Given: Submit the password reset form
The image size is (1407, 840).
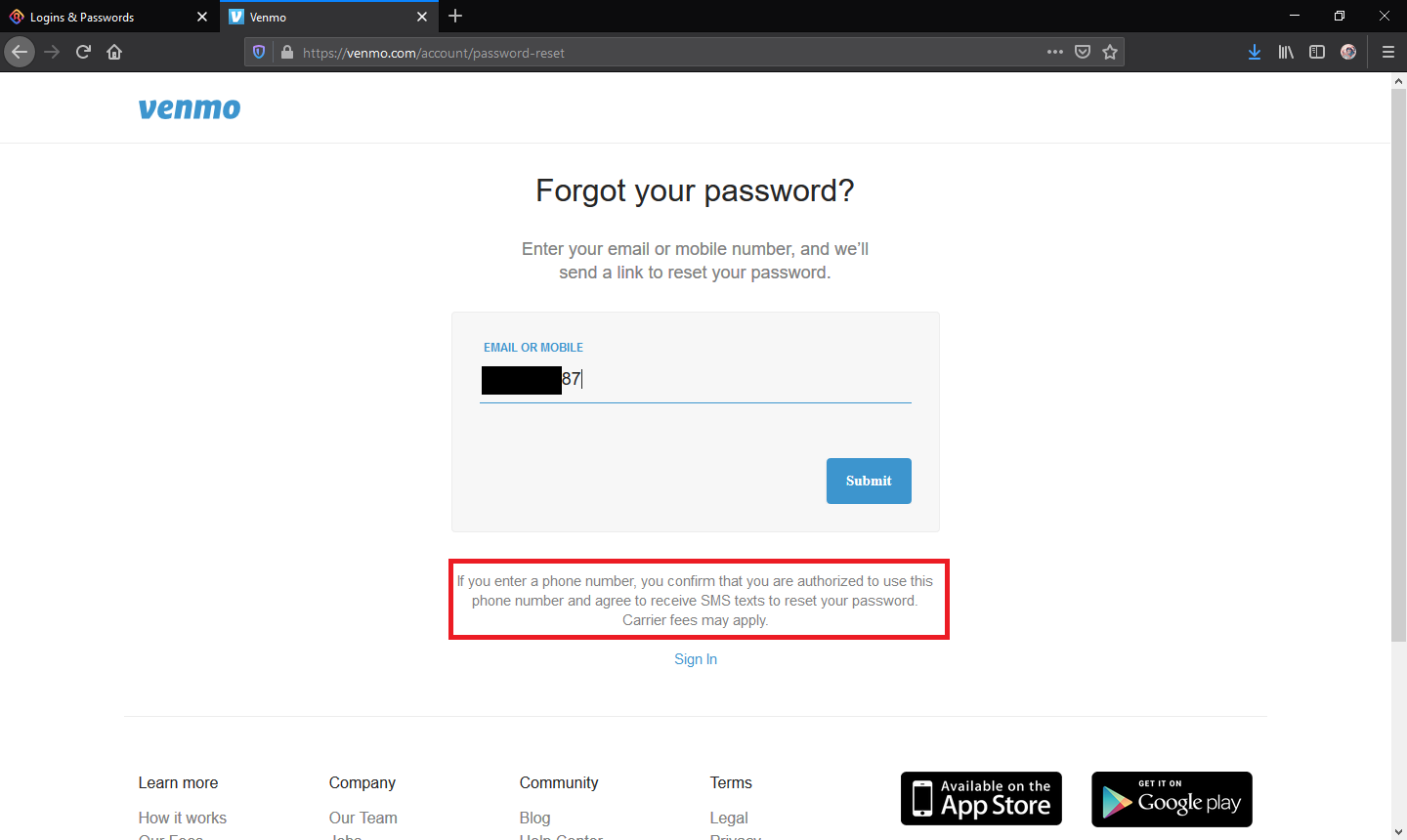Looking at the screenshot, I should point(869,481).
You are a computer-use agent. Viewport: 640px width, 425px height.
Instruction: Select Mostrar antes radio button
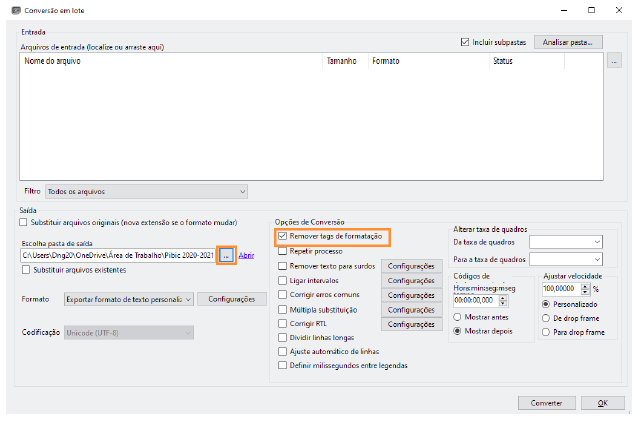[459, 314]
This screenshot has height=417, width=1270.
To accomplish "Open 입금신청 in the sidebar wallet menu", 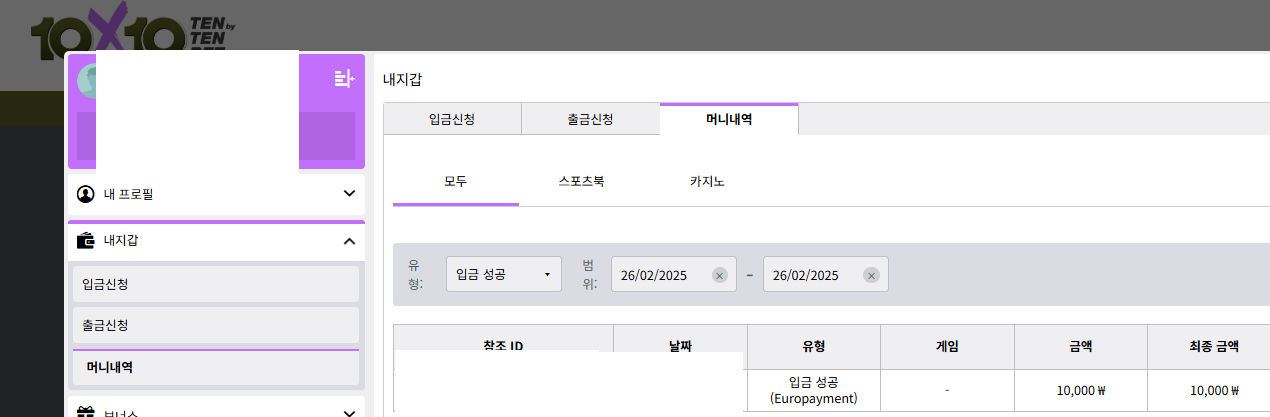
------------------------
◆ **BRIEF**
Each record above must be set down again unchanged, with its pictures left out.

◆ **RESPONSE TO THIS TASK**
Given: Submit the password reset form
The image size is (1407, 840).
Looking at the screenshot, I should point(869,481).
You are a computer-use agent. Viewport: 640px width, 425px height.
Instruction: Select Mostrar antes radio button
[459, 314]
This screenshot has height=417, width=1270.
To accomplish "Open 입금신청 in the sidebar wallet menu", 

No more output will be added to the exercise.